Comment by 6510
4 days ago
I'm not an expert at all, I learn they exist after making something similar to search a few thousand blog posts.
Rather than one hash per file I made a file for each 2 letter combinations like aa.raw, ab.raw, etc where each bit in the file represents a record. (bit 0 is file 0 etc) you could ofc do 3 or 4 letters too.
A query is split into 2 letter combinations. 1st + 2nd, 2nd + 3rd, etc the files are loaded, do a bitwise AND on the files.
a search for "bloom" would only load bl.raw, lo.raw, oo.raw, om.raw
The index is really hard to update but adding new records is easy. New records are first added as false positives until we have enough bits to push a byte to the end of each raw file.
I then got lost pondering what creative letter combinations would yield the best results. Things like xx.raw and an.raw are pretty useless. Words could be treated as if unique characters.
Characters (or other bytes) could be combined like s=z, k=c, x=y or i=e
Calculating which combination is best for the static data set was to hard for me. One could look at the ratio to see if it is worth having a letter combination.
But it works and loading a hand full of files or doing an AND is amazingly fast.

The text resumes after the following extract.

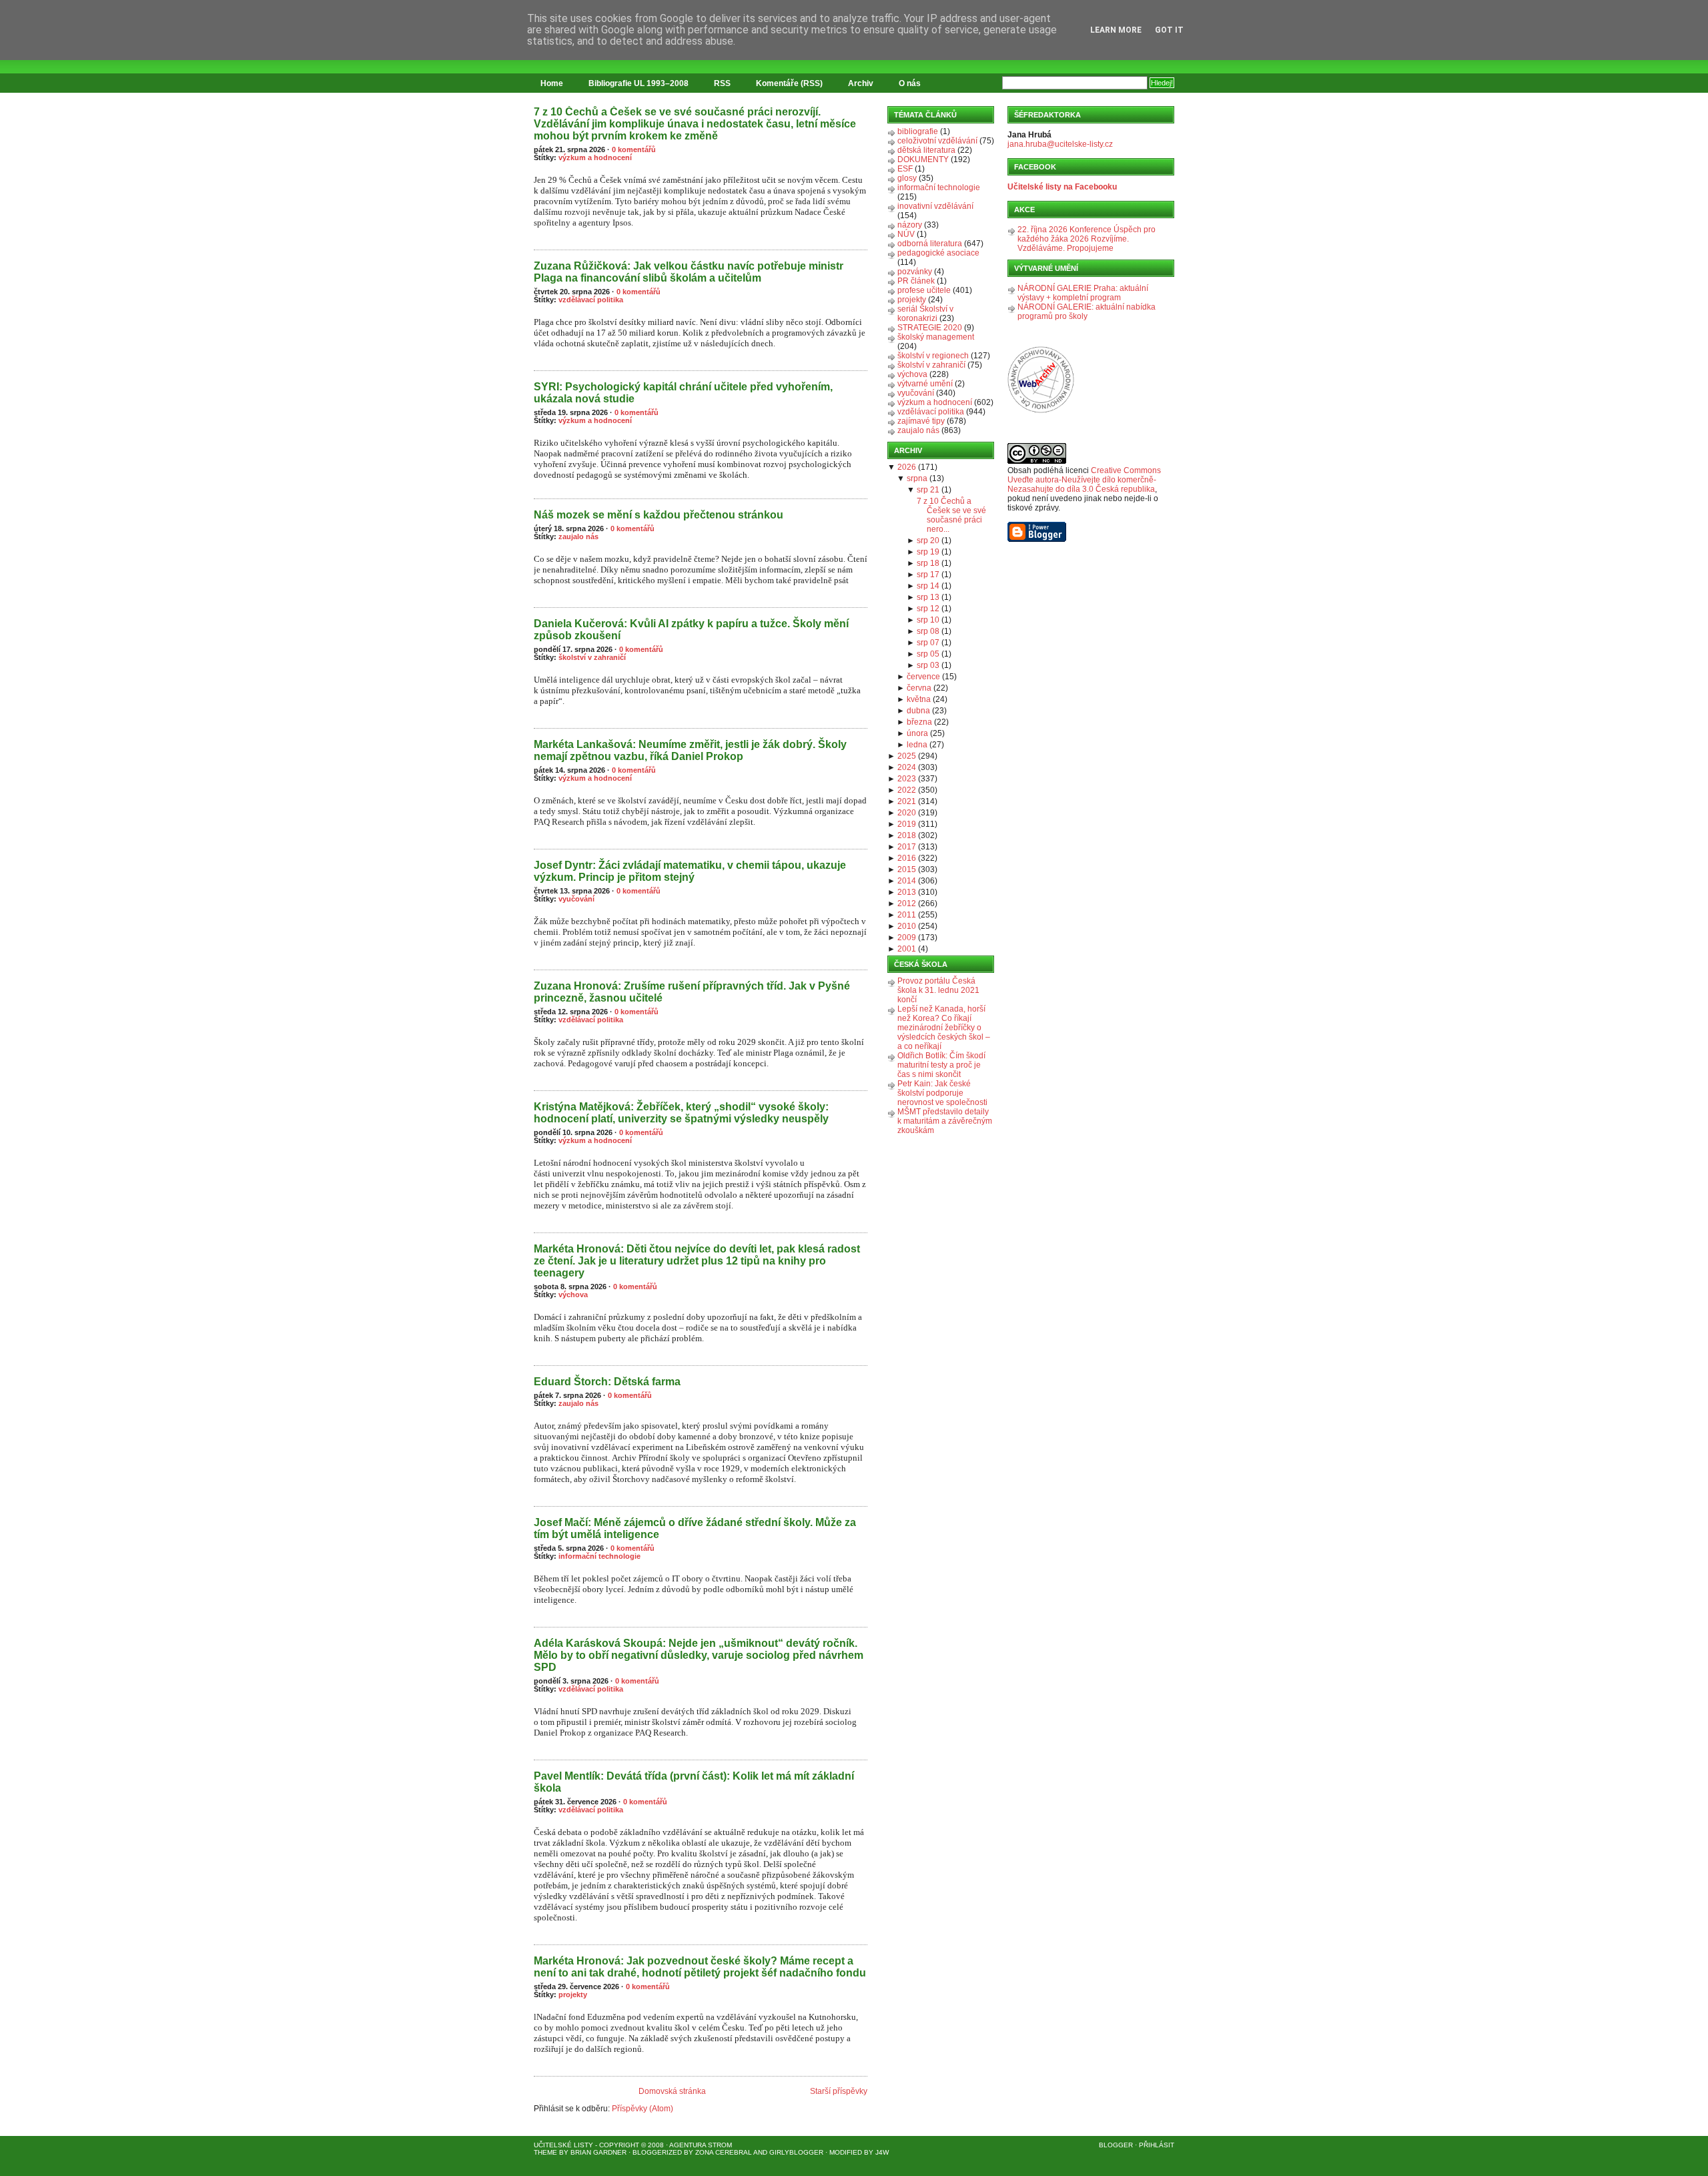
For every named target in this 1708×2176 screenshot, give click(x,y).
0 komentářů (634, 149)
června (919, 688)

What you've described here is an n-gram inverted index (with n = 2) represented as a bitset. We could call it a bigram bitset inverted index. Glad to know you designed and implemented all of this from first principles, and that it serves you well!
I had a problem where we needed to compare large data sets between machines for keys that existed in both, and the bandwidth cost just wasn’t mathing for the median result set size. I was trying to figure out how to send a fingerprint from machine A to B, then have machine B send the hits back. Or how many round trips I could do based on set size to minimize bandwidth + latency. I ended up with a calculus problem nobody could help me solve because of an n^5 term.
My boss was generally pretty good with obscure data structures but neither of us had encountered Bloom filters. This was about three years after Google published their paper on how they were using Bloom filters, but that company would be bankrupt before I figured it out.